→ **AIM OF THE EXERCISE**
The expected output is the exact lines from the one containing "Click the create filter funnel icon" through the end of the data, inclusive, and nothing else.

=-=-=

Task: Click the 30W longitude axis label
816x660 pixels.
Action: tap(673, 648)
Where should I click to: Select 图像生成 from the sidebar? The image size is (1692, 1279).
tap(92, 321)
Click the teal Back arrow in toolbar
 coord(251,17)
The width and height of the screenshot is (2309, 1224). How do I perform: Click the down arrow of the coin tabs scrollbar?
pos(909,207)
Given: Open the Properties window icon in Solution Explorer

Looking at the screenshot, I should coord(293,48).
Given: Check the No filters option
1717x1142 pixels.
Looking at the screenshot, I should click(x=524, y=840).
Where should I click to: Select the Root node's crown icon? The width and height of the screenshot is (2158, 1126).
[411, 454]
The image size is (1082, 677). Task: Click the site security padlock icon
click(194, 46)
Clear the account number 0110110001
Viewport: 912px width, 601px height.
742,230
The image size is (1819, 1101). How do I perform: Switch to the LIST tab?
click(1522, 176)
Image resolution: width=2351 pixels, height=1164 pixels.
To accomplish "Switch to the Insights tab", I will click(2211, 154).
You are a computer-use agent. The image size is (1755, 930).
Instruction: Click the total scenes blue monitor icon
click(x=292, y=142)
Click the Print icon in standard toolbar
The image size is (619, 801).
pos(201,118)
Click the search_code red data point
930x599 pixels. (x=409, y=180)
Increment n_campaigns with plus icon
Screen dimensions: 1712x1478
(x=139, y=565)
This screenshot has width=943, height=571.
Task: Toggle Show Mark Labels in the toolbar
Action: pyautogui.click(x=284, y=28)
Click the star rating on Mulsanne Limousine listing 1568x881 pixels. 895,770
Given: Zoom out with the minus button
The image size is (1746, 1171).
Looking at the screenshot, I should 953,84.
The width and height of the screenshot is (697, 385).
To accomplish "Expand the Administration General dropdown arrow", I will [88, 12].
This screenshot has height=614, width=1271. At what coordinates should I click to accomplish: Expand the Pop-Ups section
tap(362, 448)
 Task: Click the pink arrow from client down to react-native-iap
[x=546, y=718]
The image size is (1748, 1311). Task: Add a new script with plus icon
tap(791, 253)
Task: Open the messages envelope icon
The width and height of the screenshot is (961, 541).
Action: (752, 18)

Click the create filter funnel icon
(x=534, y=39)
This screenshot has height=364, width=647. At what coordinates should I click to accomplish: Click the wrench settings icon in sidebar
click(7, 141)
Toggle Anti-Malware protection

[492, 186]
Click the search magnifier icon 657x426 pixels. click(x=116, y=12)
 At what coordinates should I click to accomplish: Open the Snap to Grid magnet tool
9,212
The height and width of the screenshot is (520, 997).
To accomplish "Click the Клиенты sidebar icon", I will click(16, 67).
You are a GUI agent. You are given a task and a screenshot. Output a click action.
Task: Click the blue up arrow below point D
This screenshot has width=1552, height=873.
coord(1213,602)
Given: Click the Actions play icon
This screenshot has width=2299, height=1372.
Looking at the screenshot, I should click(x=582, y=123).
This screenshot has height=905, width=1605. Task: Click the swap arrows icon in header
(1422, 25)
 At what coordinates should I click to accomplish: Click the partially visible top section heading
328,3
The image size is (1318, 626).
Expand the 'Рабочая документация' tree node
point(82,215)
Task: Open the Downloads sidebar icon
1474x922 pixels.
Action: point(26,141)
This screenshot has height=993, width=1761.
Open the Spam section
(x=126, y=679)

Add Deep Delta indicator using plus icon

=-=-=

→ **TASK OUTPUT**
Click the create filter funnel icon
(x=534, y=39)
This screenshot has height=364, width=647. At what coordinates should I click to accomplish: Click the wrench settings icon in sidebar
click(7, 141)
Toggle Anti-Malware protection

[492, 186]
Click the search magnifier icon 657x426 pixels. click(x=116, y=12)
 At what coordinates should I click to accomplish: Open the Snap to Grid magnet tool
9,212
The height and width of the screenshot is (520, 997).
To accomplish "Click the Клиенты sidebar icon", I will click(16, 67).
You are a GUI agent. You are given a task and a screenshot. Output a click action.
Task: Click the blue up arrow below point D
This screenshot has width=1552, height=873.
coord(1213,602)
Given: Click the Actions play icon
This screenshot has width=2299, height=1372.
Looking at the screenshot, I should click(x=582, y=123).
This screenshot has height=905, width=1605. Task: Click the swap arrows icon in header
(1422, 25)
 At what coordinates should I click to accomplish: Click the partially visible top section heading
328,3
The image size is (1318, 626).
Expand the 'Рабочая документация' tree node
point(82,215)
Task: Open the Downloads sidebar icon
1474x922 pixels.
Action: point(26,141)
This screenshot has height=993, width=1761.
Open the Spam section
(x=126, y=679)

Add Deep Delta indicator using plus icon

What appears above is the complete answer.